Researchers from X4 Pharmaceuticals in Cambridge, Mass., have been developing novel CXCR4 inhibitor drugs to improve immune cell trafficking and increase the ability for T cells to track and destroy cancer.
Promising new preclinical data are suggesting a novel way to combat resistance to treatment with axitinib, a vascular endothelial growth factor receptor (VEGF-R) antagonist, in patients with renal cell carcinoma (RCC).
Researchers from X4 Pharmaceuticals in Cambridge, Mass., have been developing novel CXCR4 inhibitor drugs to improve immune cell trafficking and increase the ability for T cells to track and destroy cancer. At the EORTC-NCI-AACR Molecular Targets and Cancer Therapeutics Symposium held in Munich, Germany (November 29–December 2), researchers reported on the company’s lead drug candidate for treating RCC.
The findings in preclinical models of RCC elucidated the molecular mechanism that directs the trafficking of key immune cells in the tumor microenvironment that result in synergistic antitumor effect of X4P-001 and axitinib. The data also showed that X4P-001 blocks the critical escape mechanism that leads to resistance to treatment with axitinib.
“While treatment with VEGF-R antagonists is first-line therapy, it can be hindered by acquired resistance,” said senior study author James Mier, MD, an Associate Professor of Medicine at the Beth Israel Deaconess Medical Center, Boston, Massachusetts. “These data show clear evidence that by inhibiting CXCR4, X4P-001 blocks a critical mechanism of this resistance, resulting in a synergistic anti-tumor effect which may ultimately lead to improved patient outcomes.”

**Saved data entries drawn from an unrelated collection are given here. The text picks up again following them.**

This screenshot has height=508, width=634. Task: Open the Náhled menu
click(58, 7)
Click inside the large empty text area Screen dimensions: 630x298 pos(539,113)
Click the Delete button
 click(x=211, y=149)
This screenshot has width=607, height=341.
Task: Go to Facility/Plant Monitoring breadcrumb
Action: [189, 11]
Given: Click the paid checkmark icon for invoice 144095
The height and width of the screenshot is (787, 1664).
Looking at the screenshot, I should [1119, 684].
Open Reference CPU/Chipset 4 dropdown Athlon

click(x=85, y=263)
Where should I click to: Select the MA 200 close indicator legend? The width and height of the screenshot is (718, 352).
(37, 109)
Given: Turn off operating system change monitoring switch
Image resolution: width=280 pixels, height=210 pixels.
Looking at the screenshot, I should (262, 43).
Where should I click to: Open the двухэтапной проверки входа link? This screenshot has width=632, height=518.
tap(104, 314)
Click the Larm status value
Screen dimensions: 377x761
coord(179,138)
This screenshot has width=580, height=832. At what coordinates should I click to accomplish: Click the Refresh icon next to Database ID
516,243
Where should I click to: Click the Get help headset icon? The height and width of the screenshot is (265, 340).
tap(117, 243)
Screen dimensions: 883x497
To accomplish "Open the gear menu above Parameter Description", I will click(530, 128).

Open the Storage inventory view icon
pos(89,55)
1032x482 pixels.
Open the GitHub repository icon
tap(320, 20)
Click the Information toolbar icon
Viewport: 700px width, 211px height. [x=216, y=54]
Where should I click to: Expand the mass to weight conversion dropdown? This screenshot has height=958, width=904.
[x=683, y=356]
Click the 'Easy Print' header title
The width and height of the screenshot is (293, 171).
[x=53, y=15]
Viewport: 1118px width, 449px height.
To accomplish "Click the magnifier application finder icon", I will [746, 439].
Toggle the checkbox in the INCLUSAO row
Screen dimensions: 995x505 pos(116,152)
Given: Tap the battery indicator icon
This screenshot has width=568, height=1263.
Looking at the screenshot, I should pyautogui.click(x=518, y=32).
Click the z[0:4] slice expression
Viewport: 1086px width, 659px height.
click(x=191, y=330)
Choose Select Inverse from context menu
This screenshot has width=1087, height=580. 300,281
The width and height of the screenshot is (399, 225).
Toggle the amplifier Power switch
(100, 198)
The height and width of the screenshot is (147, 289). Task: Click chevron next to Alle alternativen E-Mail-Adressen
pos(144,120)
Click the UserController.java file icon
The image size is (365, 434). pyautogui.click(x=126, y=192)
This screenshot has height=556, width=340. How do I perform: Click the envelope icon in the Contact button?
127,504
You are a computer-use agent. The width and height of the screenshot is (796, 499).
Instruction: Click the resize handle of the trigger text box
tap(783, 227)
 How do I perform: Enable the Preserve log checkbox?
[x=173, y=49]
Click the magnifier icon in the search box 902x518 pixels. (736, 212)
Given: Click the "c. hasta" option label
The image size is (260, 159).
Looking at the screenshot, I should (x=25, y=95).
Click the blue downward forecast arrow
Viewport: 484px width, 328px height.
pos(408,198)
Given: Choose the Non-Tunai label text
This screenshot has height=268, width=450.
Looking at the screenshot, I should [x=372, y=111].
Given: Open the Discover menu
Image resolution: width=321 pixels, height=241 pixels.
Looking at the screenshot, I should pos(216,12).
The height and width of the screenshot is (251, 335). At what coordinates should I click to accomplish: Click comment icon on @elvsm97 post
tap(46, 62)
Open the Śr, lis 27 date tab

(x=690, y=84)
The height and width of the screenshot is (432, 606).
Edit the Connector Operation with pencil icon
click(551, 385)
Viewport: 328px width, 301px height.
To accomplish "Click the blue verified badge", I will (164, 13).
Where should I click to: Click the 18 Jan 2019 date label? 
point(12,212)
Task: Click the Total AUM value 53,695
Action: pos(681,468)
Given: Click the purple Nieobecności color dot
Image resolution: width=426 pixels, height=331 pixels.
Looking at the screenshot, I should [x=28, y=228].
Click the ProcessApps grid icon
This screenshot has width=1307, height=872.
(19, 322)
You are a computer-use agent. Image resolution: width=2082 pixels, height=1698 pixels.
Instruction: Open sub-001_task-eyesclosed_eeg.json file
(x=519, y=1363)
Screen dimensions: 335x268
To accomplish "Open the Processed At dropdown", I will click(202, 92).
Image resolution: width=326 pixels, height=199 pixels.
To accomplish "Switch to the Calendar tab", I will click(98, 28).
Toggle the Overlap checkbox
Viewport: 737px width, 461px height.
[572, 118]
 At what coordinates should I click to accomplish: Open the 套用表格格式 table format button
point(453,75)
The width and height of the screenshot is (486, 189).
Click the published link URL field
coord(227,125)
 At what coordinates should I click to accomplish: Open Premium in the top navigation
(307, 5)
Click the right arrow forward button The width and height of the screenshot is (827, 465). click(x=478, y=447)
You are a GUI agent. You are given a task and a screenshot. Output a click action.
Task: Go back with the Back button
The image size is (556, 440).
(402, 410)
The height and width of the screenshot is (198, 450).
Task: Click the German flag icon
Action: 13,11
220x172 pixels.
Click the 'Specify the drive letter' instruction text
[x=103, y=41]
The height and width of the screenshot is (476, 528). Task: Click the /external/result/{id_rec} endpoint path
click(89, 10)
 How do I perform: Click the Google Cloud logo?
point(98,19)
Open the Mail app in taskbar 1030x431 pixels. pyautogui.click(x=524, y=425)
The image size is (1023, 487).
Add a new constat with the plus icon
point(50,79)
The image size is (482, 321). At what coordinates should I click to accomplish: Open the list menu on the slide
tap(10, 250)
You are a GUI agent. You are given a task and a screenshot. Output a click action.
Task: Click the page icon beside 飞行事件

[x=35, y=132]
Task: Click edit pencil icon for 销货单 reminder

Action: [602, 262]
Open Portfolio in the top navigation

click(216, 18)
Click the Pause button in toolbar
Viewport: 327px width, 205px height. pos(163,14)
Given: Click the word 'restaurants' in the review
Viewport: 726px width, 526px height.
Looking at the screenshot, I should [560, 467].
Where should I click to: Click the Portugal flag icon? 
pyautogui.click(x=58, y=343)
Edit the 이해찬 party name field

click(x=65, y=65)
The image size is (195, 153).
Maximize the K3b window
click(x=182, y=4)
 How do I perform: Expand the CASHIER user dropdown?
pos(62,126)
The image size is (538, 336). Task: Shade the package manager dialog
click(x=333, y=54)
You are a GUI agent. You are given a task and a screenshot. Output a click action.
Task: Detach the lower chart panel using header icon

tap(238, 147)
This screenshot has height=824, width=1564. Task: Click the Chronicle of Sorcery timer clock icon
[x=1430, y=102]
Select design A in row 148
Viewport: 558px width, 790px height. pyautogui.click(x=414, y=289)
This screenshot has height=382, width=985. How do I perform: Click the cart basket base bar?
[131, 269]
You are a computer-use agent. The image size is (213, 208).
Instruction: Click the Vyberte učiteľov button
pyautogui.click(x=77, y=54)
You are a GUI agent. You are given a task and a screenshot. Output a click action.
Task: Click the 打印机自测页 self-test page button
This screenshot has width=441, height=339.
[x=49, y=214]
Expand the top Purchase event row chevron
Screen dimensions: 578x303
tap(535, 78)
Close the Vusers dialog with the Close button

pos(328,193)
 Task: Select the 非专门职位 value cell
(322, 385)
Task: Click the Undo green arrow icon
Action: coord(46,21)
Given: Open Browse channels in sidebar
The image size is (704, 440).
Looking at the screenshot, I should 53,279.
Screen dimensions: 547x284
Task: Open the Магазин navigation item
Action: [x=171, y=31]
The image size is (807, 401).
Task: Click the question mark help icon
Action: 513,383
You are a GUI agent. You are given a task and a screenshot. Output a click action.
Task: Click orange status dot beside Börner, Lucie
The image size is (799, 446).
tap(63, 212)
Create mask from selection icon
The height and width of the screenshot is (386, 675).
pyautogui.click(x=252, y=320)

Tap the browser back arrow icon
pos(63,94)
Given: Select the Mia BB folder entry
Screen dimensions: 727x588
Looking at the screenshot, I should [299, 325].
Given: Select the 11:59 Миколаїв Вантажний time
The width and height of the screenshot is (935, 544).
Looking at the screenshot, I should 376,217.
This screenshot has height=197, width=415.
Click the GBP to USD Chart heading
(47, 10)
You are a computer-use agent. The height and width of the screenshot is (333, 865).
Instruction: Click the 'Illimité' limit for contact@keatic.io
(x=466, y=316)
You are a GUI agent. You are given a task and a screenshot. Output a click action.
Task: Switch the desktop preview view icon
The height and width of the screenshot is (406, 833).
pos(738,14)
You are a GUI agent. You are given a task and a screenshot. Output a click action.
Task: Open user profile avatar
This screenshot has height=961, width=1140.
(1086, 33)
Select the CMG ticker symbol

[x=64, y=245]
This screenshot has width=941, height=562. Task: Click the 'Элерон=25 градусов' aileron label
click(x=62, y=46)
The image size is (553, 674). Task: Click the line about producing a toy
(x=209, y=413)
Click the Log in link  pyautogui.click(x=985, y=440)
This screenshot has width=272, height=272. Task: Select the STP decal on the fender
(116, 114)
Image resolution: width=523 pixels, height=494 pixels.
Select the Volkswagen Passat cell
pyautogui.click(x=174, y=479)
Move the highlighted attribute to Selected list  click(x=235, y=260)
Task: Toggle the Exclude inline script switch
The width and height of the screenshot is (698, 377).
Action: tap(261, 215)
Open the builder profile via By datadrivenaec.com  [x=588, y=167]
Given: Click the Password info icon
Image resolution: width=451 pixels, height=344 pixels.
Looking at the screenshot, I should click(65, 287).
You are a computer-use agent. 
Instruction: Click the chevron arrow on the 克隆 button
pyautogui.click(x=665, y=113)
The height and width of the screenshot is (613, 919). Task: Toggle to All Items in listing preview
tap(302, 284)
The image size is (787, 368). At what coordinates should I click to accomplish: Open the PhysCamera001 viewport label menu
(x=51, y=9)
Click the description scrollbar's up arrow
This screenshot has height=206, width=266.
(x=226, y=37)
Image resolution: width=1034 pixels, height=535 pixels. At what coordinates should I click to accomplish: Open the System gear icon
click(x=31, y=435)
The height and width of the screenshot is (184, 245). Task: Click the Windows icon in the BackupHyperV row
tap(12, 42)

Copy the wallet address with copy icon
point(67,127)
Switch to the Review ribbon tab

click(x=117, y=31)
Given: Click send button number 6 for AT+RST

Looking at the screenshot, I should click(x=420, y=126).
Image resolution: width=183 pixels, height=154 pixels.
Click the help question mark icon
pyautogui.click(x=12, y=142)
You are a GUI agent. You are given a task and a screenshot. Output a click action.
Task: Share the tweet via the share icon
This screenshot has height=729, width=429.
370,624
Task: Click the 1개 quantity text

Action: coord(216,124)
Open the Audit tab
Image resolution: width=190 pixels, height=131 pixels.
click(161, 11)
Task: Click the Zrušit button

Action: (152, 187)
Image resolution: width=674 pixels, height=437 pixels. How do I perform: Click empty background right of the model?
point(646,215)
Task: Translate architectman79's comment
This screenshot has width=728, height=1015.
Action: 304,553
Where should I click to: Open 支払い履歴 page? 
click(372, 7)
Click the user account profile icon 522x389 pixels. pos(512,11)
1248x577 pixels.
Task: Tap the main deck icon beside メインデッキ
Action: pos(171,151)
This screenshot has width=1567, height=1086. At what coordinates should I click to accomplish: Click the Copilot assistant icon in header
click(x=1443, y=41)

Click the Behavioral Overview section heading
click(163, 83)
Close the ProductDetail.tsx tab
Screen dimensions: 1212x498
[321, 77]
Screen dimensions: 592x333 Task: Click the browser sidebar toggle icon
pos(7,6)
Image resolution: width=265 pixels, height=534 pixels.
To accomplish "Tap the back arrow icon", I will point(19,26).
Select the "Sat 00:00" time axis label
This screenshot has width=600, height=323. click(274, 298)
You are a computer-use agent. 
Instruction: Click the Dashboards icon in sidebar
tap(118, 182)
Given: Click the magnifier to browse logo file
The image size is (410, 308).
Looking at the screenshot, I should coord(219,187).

Mier presented a poster at this meeting, entitled “MDSC trafficking and function in RCC by CXCR4 in the presence of a VEGF-R antagonist is dependent on HIF-2a expression,” and it showed that CXCR4 inhibition with X4P-001 blocks the primary pathway that leads to resistance to VEGF-R cancer therapies in RCC. Acquired resistance of tumors to VEGF-R antagonists is dependent on HIF-2a, CXCR4/CXCL12, and the infiltration of myeloid derived suppressor cells (MDSCs) into the tumor. CXCR4 inhibition with X4P-001 blocks communication between the tumor and MDSCs and this suppresses HIF-2a expression. This appears to reduce MDSC tumor infiltration and improve the anti-tumor effects.
Paula Ragan, PhD, Founder, President and CEO of X4, said these data demonstrate the potential of X4P-001 in combination with approved therapies as a potential new treatment approach to achieve impactful clinical responses for patients with advanced RCC. She said the data provide additional compelling rationale for the company’s ongoing phase I/II clinical study evaluating the combination of X4P-001 and axitinib in patients with advanced RCC.
X4P-001 is an oral, small molecule inhibitor of CXCR4, the receptor for the chemokine CXCL12. Recent studies demonstrated that CXCR4/CXCL12 is a primary receptor-ligand pair that cancer cells and surrounding stromal cells express and use to block normal immune function and promote angiogenesis. X4P-001 has been tested in more than 70 subjects in four clinical trials and was shown to be well tolerated.